Jane the Virgin

I lay awake for half the night, staring at the ceiling in a Jane the Virgin stupor.

Delph and I discovered Jane the Virgin on Saturday night. We’d just finished watching Riverdale – oh Luke Perry, it was your last episode – and we were scrolling for something else to watch. I don’t watch a lot of TV and didn’t have high hopes. In fact, I was just about to turn the TV off when I came across a trailer that caught my eye. The premise of Jane the Virgin is that Jane was artificially inseminated by accident when she should’ve had a smear test. It caught me on the embryology hook.

‘Shall we try one episode Delph?’

She nodded and the rest is, well… after four days, we are almost the first season through. This breath of fresh TV show air. 

Jack walked into the living room as we watched. His ears pricked up. It reminded him a little of Ugly Betty he said. Ha! Ugly Betty was another feel-good sitcom about a historically Latin American family with second generation Americans. And its main character had the same hard-working, organised, built for success personality. Both Betty and Jane are entering the corporate world. Yep, all in all, Jane the Virgin is similarly upbeat until Season 1, Episode 6. After this episode, unless you are half-dead you have to sit up and take notice.
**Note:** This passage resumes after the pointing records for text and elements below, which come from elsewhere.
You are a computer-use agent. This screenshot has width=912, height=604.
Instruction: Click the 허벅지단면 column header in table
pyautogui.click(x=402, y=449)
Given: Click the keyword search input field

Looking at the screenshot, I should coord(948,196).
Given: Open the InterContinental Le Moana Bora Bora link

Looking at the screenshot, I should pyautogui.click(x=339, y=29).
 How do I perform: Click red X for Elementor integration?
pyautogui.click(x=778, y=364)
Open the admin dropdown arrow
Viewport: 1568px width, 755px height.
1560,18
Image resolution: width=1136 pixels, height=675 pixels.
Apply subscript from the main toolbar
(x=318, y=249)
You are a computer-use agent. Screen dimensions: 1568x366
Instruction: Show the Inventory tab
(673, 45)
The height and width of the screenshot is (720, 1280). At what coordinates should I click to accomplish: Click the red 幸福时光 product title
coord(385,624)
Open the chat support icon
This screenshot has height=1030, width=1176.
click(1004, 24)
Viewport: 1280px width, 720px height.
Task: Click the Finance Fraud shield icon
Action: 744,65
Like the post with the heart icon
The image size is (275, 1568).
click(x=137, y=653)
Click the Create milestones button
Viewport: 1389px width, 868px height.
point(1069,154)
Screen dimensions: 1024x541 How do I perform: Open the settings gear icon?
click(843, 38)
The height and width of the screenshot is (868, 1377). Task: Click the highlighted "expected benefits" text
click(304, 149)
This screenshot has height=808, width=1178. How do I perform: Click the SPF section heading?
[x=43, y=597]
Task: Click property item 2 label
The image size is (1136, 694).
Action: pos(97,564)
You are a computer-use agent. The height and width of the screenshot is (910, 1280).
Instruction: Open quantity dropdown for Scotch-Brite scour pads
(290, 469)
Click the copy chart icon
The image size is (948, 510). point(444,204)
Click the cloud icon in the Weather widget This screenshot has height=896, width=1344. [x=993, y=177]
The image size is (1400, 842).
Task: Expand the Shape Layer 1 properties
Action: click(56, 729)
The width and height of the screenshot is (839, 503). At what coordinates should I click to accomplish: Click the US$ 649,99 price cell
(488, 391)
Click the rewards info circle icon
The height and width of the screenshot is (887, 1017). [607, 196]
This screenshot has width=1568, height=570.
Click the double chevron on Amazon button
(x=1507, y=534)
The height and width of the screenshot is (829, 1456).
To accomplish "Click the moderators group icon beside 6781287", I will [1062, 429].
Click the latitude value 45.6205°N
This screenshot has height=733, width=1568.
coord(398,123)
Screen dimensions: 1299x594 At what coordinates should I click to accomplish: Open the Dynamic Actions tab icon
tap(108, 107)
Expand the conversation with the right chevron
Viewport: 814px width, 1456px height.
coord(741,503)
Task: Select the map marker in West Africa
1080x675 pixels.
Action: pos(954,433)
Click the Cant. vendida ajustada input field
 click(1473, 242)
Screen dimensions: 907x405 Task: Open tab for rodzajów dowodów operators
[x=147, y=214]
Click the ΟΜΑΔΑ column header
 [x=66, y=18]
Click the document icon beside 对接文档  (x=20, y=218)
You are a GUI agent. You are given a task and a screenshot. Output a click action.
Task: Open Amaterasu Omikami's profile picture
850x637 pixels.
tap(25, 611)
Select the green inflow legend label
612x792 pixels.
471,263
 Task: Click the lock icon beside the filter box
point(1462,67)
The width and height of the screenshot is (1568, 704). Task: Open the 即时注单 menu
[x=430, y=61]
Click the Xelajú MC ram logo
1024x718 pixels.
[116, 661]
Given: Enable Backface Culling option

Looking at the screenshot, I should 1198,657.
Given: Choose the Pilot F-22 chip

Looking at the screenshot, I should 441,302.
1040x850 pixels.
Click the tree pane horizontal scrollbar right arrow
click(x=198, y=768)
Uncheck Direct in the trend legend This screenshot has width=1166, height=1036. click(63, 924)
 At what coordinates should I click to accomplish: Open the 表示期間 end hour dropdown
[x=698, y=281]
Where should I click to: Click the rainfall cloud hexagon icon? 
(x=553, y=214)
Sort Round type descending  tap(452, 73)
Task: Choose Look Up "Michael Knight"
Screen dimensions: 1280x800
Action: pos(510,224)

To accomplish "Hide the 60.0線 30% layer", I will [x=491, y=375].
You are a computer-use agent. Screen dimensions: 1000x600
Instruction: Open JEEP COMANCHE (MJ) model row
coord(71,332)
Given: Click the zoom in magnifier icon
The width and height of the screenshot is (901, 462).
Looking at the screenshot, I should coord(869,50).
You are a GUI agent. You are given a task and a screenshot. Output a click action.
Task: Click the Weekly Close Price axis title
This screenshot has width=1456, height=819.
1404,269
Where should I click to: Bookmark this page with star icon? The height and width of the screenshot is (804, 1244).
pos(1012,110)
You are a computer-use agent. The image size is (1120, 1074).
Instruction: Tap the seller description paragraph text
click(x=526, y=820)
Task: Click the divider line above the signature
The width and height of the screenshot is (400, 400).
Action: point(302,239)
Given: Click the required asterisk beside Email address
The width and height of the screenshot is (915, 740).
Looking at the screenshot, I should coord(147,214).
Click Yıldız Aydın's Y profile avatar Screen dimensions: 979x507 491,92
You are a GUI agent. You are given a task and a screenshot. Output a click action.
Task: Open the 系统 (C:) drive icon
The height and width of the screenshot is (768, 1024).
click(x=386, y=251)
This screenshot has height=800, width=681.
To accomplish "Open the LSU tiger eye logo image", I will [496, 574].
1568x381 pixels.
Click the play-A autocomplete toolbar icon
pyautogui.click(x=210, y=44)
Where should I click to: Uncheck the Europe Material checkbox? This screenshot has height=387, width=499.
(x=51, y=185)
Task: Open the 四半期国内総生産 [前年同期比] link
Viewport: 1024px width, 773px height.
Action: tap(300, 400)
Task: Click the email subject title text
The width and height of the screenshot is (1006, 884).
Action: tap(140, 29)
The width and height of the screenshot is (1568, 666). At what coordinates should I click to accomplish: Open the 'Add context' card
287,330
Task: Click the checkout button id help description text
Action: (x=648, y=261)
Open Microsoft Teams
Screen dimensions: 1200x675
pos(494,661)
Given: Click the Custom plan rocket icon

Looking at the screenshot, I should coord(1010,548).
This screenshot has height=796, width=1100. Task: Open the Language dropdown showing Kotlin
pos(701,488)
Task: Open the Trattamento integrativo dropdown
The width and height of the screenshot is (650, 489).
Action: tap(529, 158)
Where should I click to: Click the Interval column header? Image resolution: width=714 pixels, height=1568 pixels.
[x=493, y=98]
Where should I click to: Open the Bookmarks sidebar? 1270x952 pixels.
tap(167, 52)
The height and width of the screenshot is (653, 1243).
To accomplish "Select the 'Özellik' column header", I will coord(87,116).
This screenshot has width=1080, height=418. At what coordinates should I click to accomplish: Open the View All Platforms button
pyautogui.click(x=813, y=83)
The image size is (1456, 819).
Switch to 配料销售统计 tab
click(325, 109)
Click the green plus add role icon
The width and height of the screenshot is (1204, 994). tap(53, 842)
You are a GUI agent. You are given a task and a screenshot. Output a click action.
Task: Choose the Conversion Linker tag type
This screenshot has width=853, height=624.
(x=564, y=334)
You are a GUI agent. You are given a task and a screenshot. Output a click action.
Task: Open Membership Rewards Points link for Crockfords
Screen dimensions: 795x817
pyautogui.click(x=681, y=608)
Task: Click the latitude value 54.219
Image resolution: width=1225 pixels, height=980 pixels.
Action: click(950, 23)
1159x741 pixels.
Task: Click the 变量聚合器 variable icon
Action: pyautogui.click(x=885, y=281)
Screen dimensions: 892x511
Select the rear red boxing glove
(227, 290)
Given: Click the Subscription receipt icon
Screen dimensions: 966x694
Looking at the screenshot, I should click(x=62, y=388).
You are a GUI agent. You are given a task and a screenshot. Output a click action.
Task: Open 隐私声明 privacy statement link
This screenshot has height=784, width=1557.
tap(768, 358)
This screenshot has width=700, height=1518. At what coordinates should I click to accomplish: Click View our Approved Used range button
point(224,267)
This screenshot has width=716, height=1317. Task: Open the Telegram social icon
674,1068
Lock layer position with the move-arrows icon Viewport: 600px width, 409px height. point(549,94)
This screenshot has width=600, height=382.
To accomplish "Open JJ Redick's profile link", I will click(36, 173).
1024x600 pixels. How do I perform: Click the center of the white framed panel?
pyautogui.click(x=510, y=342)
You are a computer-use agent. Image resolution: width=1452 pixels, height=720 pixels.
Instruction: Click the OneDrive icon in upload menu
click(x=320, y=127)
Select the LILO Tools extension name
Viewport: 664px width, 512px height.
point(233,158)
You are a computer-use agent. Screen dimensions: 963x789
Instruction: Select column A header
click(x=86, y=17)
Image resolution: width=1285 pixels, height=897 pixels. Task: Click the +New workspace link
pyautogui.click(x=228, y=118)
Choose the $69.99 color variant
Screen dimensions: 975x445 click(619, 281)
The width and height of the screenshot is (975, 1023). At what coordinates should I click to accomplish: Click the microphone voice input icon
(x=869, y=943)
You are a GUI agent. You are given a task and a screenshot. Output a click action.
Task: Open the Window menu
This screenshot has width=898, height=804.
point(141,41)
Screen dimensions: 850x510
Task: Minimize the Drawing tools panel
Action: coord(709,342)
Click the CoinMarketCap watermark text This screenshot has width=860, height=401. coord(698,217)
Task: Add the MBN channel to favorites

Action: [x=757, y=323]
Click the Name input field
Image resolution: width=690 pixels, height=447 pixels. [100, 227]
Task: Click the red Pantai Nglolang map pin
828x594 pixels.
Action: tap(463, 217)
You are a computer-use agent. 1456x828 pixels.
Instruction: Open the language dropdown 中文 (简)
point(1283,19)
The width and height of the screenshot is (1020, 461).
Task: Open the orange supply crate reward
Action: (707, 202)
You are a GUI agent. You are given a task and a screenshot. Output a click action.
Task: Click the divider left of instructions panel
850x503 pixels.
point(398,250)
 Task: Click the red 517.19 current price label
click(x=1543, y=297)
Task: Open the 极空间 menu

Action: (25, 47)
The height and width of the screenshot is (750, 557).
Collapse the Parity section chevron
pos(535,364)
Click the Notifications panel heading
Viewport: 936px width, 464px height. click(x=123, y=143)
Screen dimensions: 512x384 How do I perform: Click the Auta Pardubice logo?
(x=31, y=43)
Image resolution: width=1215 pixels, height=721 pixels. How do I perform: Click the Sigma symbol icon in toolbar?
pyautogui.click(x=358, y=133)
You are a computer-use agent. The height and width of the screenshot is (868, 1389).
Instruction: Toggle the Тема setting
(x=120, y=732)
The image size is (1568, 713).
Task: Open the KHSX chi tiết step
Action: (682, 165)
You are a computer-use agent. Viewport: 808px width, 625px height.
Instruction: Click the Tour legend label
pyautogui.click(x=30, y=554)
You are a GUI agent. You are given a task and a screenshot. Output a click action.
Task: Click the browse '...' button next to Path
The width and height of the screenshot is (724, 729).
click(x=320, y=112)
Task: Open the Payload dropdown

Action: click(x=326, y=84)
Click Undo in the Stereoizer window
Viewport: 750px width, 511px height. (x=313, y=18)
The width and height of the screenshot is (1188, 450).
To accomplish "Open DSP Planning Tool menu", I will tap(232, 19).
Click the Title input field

There is some sizzling chemistry between Jane and her baby daddy Raphael. Told in this Latin American telenovela style, it brought us onboard 110%. When Lulu came back from her sleepover at Amalie’s, we even made her catch up. We may have overdone it a little. 

Latin American soap operas are known for their over-the-top drama and unrealistic storylines. Jane the Virgin succeeds by playing with this notion. It’s about your investment in the characters. If you believe in them and specifically, in the longing in their eyes, you can believe anything. All the while, Jane the Virgin’s narrator gently persuades while also staying tongue-in-cheek.

The thing that kept me up staring at the ceiling though, is the programme’s positive attitude to sex. It promotes love: romantic love. I haven’t watched a program like this for ages. And I used to love these kinds of programs. 

It struck me recently that so much of our culture treats sex as shameful. It was summed up really thoughtfully by the New York Times podcast, Still Processing. The journalists, Wesley Morris and Jenna Wortham, explained. Starting from the 1960s, everyone started having sex openly. Then something changed. Perhaps because of that over-exuberant sexual pendulum, sex scandals in the 1990s like President Clinton and Monica Lewinsky, saw sex get turned into something dirty. Similarly, teenage movies – American Pie, Knocked Up and others promoted its sense of shame. Sex now is mostly shame-based on our TV screens.

This is why this show is different. OK, Jane the Virgin isn’t realistic for the most part, but it has such a quest for love. This makes me absolutely inspired by it. Enough to lay awake for half the night, stare at the ceiling and dream about love. Pure, romantic love.